Reactions: EyeCandy! 6 | Way Cool 4


----------



## woodtickgreg (Feb 22, 2016)

wow, still watching, curly bowl blanks, pink ivory, yummy stuff.

Reactions: Like 1 | Agree 1


----------



## davduckman2010 (Feb 22, 2016)

few more pics

Reactions: Like 1 | EyeCandy! 5 | Way Cool 1


----------



## Kevin (Feb 22, 2016)

Dayum Duck what all you got growing in that forest?

Reactions: Agree 2


----------



## ironman123 (Feb 22, 2016)

Nice treasures Duckman.

Reactions: Thank You! 1


----------



## woodtickgreg (Feb 22, 2016)

I'd like everything in these pics except the redwood and the koa, lol. Kevin can have those Work up a price and I'l drive down and pic em up


----------



## Nature Man (Feb 22, 2016)

Dynamite! These pieces are drop-dead gorgeous. Keeping, selling, trading? Chuck


----------



## davduckman2010 (Feb 22, 2016)

Kevin said:


> Dayum Duck what all you got growing in that forest?

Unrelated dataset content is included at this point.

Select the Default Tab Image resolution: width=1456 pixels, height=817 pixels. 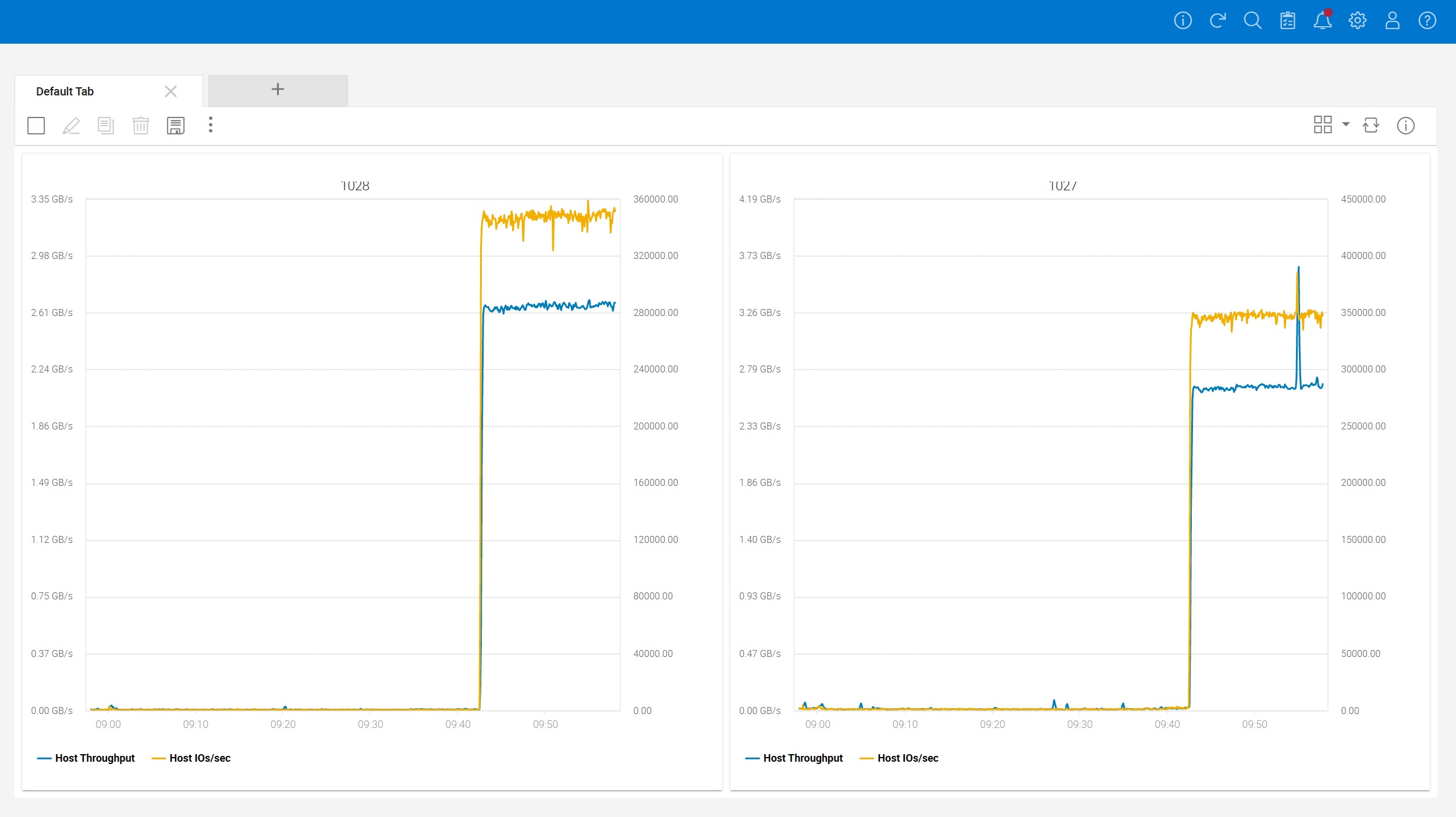coord(65,91)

one of everything  no these are all the blanks along with the others I bought off Kirby derwood last week. im just cleaning them up to see what I got . then im going to sell most . I got a few ill be keeping theres a few more I don't know what they are there not marked I know theres honey pear bowl blanks . I got a list of you guys that are interested in order


----------



## Bigdrowdy1 (Feb 22, 2016)

Dang Duck, Dynamite Discovery, Derwood Definitely Did Deliver !!!


----------



## Sprung (Feb 23, 2016)

And they just keep coming! Great blanks, Duck! Yup, just like the other thread, I gotta get in on some of that action if I can!

Reactions: Like 1


----------



## BarnickCustomCalls (Feb 23, 2016)

I'm guessing if your ever having a bad day all you have to do is go look at your wood stash and it cheers you right up  Awesome looking stuff

Reactions: Agree 3


----------